While Underwood did not voice a concrete indication as to the reason for the disparity between private schools and public schools, she stated that there may be some possible reasons that must be studied.
“One of [the possible contributors] may be class size because we tend to see a smaller class size in the private schools than in public schools,” she suggested.
She also added that the country’s national assessment of primary school students in Grade Six classes, may be another indicator, suggesting that the placement of students based on academic prowess was a contributor.
“Another thing that we need to look at is where do we place the top performers [in the Common Entrance]. As we know, the Antigua Grammar School and Antigua Girls High School receive the [best performing students],” she said.
Mathematics remained among one of the most worrisome subjects for students in Antigua and Barbuda.
Underwood said that she was more worried about this trend as results in CSEC Mathematics continued to decline in the country.

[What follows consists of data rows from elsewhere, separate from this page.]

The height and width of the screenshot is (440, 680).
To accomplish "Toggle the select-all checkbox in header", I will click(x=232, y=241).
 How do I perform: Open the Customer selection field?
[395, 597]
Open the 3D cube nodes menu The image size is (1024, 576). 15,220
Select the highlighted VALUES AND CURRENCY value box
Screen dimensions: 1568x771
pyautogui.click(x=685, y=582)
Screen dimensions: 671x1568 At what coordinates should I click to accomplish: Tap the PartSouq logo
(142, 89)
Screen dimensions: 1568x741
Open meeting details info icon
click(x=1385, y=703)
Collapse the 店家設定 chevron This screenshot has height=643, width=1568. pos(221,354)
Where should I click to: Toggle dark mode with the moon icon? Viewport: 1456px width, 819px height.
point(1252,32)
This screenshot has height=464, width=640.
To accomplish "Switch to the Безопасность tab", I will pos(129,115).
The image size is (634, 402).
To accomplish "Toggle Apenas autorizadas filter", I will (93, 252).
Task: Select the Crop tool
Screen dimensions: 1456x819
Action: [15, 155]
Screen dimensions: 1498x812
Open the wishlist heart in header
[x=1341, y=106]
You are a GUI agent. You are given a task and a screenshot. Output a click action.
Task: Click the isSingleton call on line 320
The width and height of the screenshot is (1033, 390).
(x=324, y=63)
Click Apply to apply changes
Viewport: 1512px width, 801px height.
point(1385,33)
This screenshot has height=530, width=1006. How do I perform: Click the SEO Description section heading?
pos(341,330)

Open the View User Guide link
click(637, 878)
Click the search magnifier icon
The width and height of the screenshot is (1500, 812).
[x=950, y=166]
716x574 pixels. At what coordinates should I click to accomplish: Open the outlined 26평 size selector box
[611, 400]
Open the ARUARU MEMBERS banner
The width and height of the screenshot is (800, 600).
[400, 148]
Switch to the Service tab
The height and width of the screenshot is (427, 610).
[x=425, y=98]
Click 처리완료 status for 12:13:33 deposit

“If you look at 2014, our pass rate was 60 percent, in 2015, it dropped to 55 percent, in 2016, it was 42 percent and stayed at 42 percent in 2017 and now in 2018, we are down to 40 percent.”
While the region also declined overall in the subject area with a pass rate of 48.7 percent, Underwood made note of the cases of Dominica and the British Virgin Islands, who received a 55.4 percent pass rate and 77.9, percent respectively.
While Underwood believes that persons like Keondre Herbert, this year’s top CSEC student, and the top schools should be celebrated by the public, she made it clear that Antigua and Barbuda must recognise that there is an institutional problem creating these trends in the disparity of performances between private and public schools.